Each record that follows is to be reproduced character for character, pictures excepted.

::: Records for the task :::

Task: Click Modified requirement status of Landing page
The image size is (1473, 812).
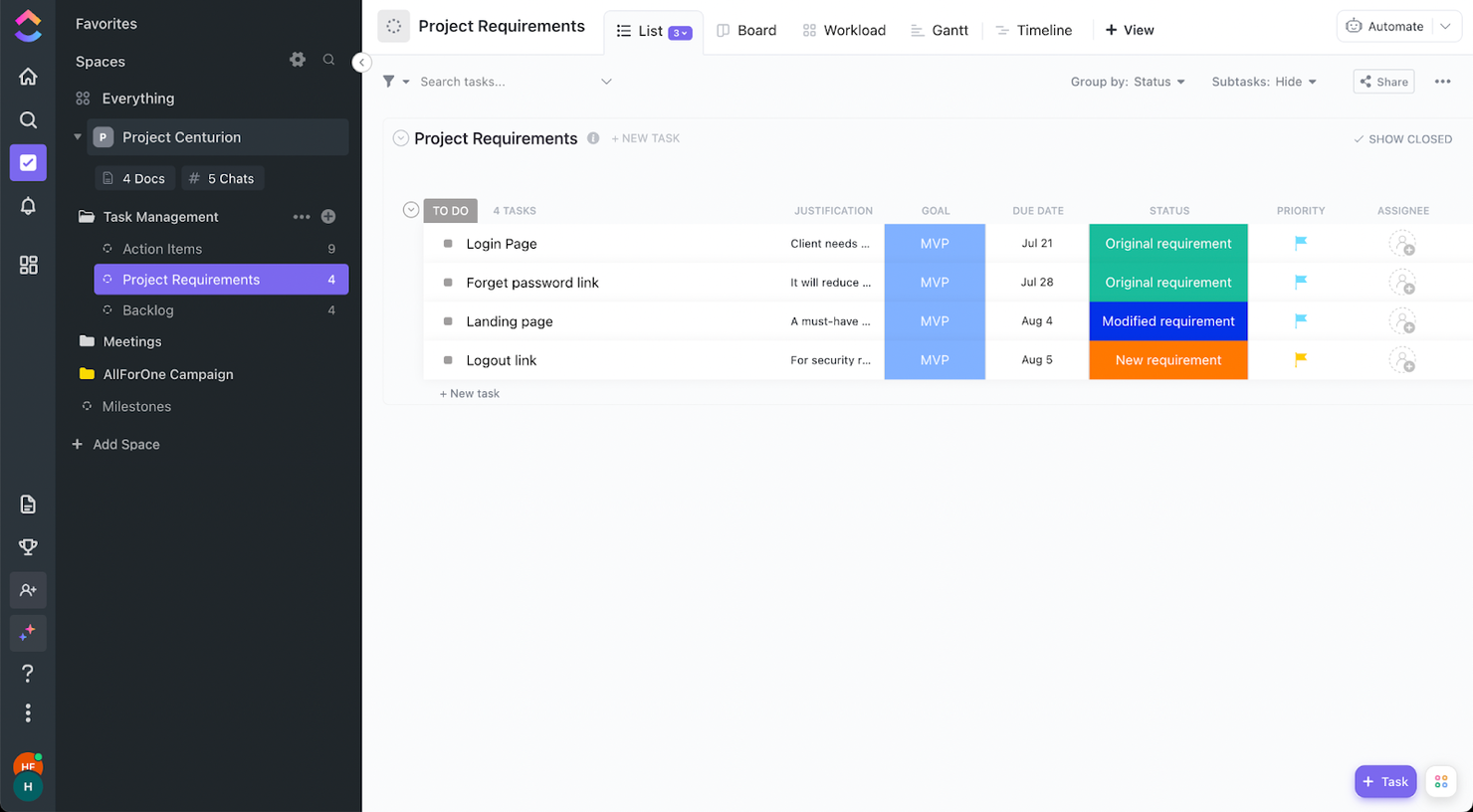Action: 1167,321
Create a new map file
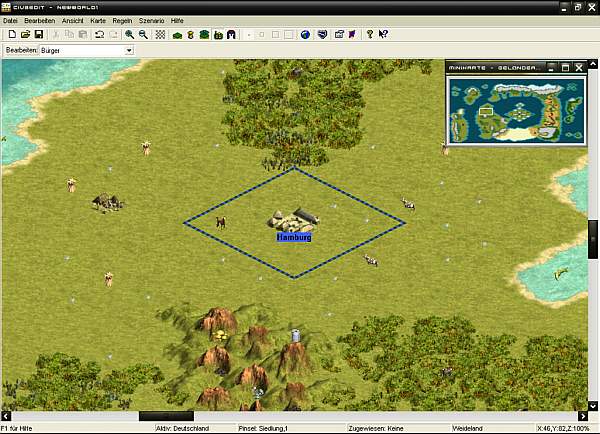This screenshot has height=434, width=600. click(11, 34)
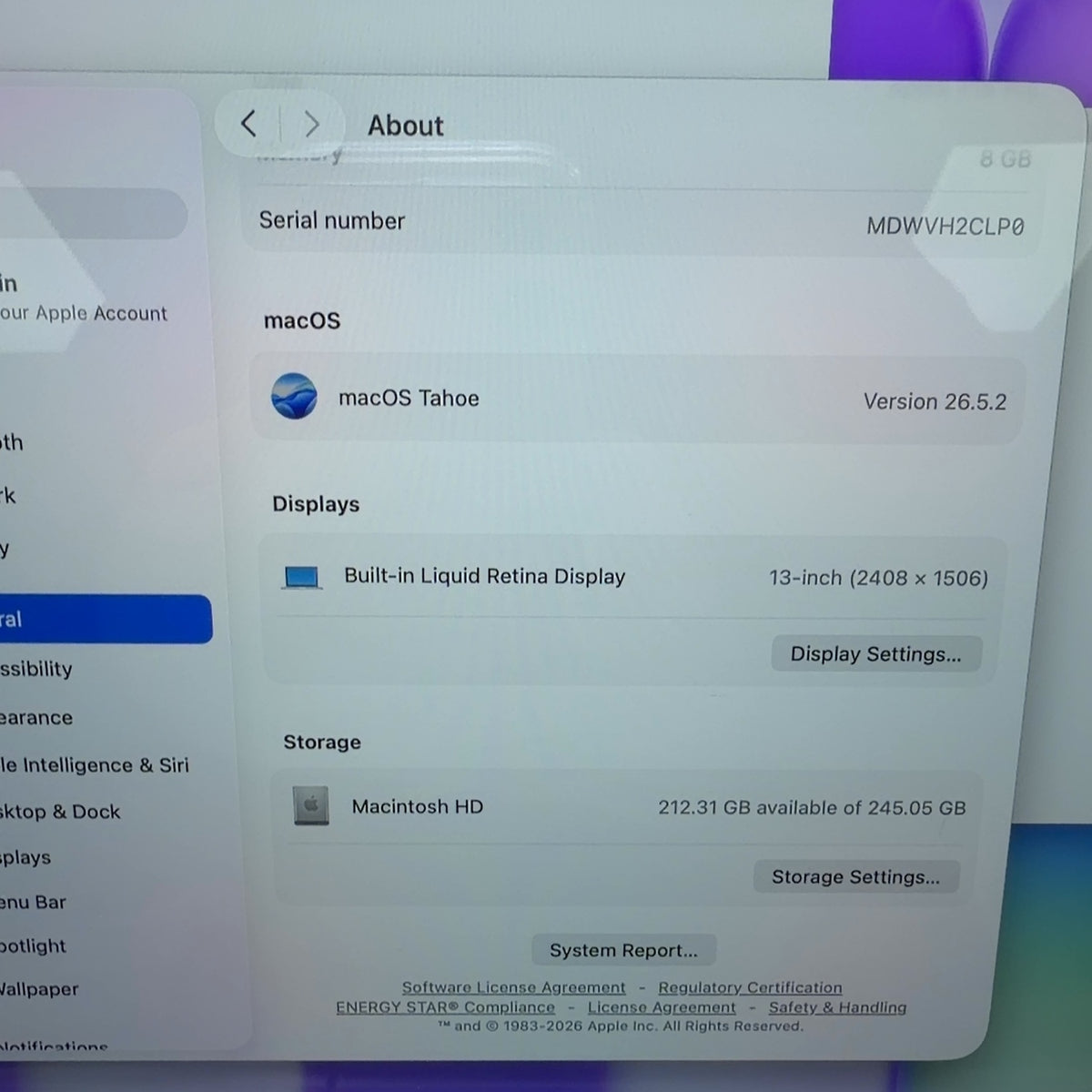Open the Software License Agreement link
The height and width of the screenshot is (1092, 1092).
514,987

:::

## Response area
Task: Click Modified requirement status of Landing page
The image size is (1473, 812).
Action: 1167,321
Create a new map file
This screenshot has height=434, width=600. click(11, 34)
Open the Software License Agreement link
The height and width of the screenshot is (1092, 1092).
514,987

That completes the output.